The Mail on Sunday had an article relating to the University College data base on the 1833 compensation payments to the owners of freed slaves following the abolition of slavery in the British Empire. Some 46,000 are named who had a total of in the order of 800,000 slaves, many of who were the descendants of slaves.
The story fastened onto a handful of famous people who have an ancestor owner at the time. It is a pity they did not also mention those on the staff of the Mail and in management and ownership who will have the same connections.
Given the way the number of ancestors increases as you step back from generation to generation while total population reduces in most cases so the possibilities rise sharply. Essentially, this will mean given total population figures as you go back decrease, the chances of having an ancestor whose life and living is disliked, unwelcome, surprising or obnoxious increases.
Even if we know who they were and are familiar with history we simply have to accept this, it happened. The chances of having a close relation the same becomes quite high as there are more relations than ancestors.
One reason why we know a good deal about the British slave interests is because the record keeping and archiving has been so much better than in other places. As historians like to work from written records inevitably there is a bias to more being known about the British rather than all the many, various and very large numbers of others.
Then, what do you mean by slavery? The African Slave Trade to the America's was not exclusively British, but part of a wider whole. Also, the people bought were often already slaves, notably those from central and east Africa taken and marched to the coast by others, sometimes their own people and others non European.
This was Institutional Slavery, part and parcel of the economy and culture of the areas concerned. Then there is Quasi Slavery, contract or indentured labour and such, transportation and others which mean those used do not have work or living choices. Workhouse children sent down the coal mines had no choice and no money.
Also, there is Effective Slavery, the complicated other means of tying people to land or service with no hope of release. Debt slavery is one as well as tenancy systems, such as the Hanging Gale permanent arrears of rent common in Ireland at one time.
While in theory, Britain had ended slavery, some of use and movement of labour later in the 19th Century and early 20th was little different. Other powers were active in this field, contract labour, and large numbers of Indian and Chinese were used in conditions that compared with slavery as such.
To turn to the past, 18th Century slavery in all its various forms and locations was simply the extension of previous activity made more possible by the migration of populations and the means of maritime transport. Quite when humans took to enslaving each other can only be guessed at but seems to have been evident in the world as a whole in The Bronze Age.

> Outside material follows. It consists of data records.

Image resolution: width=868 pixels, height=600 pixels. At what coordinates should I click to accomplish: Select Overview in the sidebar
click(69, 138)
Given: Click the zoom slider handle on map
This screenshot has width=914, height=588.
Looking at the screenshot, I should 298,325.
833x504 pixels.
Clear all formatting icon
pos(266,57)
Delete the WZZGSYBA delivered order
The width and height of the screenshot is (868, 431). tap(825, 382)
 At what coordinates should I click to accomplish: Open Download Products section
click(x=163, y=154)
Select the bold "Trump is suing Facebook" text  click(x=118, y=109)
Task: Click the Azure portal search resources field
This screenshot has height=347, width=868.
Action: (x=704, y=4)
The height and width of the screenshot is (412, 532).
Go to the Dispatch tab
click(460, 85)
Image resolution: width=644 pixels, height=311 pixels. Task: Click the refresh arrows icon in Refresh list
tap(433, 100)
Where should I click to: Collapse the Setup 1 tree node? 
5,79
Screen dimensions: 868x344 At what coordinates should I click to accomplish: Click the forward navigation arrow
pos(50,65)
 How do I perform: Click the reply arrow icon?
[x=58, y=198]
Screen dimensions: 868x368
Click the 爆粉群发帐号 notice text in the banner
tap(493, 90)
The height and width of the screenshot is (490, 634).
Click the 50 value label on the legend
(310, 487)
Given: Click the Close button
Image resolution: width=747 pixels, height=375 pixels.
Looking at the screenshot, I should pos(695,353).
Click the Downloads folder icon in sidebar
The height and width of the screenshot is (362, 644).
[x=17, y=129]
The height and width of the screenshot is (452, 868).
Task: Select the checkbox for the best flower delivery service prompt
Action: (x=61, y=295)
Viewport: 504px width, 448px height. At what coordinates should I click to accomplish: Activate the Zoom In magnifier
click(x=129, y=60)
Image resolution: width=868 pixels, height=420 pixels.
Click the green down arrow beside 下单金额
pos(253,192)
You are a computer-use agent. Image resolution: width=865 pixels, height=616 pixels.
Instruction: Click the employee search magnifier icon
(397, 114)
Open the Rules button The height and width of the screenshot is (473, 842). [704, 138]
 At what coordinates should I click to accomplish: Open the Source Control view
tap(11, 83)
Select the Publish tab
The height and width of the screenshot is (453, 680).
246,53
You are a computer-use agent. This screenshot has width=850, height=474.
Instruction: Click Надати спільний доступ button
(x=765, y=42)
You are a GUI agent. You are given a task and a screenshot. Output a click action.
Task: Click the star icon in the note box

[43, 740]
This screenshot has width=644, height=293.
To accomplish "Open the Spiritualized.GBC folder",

One effect is that given the ancestry statistics etc. again, it is difficult for anyone to avoid having slave or serf ancestry at some stage. It is likely that long ago HM The Queen had someone, given some lines of her mother's although I suspect rather fewer than you or I. King William the Conqueror was born of a tanner's daughter.
For many centuries the Atlantic Isles along with other coastal areas were vulnerable to attacks and piracy where not only loot was taken but able bodied males and young women. One reason for the creation and expansion of the British Navy from 1400 onwards was to curb this and protect our coasts.
From there the fight was carried on into the Mediterranean One might think that the diversity and lack of racial discrimination of the pirates and corsairs in who they took and from where and to whom they were sold might tick the right modern boxes. Alas, our ancestors had their prejudices.
But to return to 1833 and the issue of compensation. When I looked at some of the figures in terms of the valuation of slave estates on probate before then they do not make economic sense. The value of the slaves declared was far higher than the value of work that might be obtained using ordinary hired labour.
In particular if the slave value represented real price, which would apply to those bought and it is likely that the capital for this was borrowed at stiff interest rates, what we have is a financial system in place that depends on high prices and high interest loan funding.
So the simple abolition of slavery could trigger a financial debacle in the West Indies and therefore problems in The City of London. In addition, there were already serious problems with the specie available for the economy as a whole as a result of the gross inefficiency of The Royal Mint.
In other words the only safe way of abolishing slavery and avoiding some serious side effects in the Empire's financial system was to buy out the slave owners. In the background to this were the needs of the HEICS which was heavily engaged in sundry wars in India. This reduced the flow of bullion and silver to London in that period.
Whether defined in narrow or broad terms we still have many slaves in the world and the numbers may be increasing. Given the power that is now with non elected bodies and their notions about how, what and why people might do, it is possible that modern slavery may be just returning the world to a past norm.
In the Atlantic Isles we had slavery for most of our history and it is only recently that it seemed to be ended but now it is returning slowly but surely.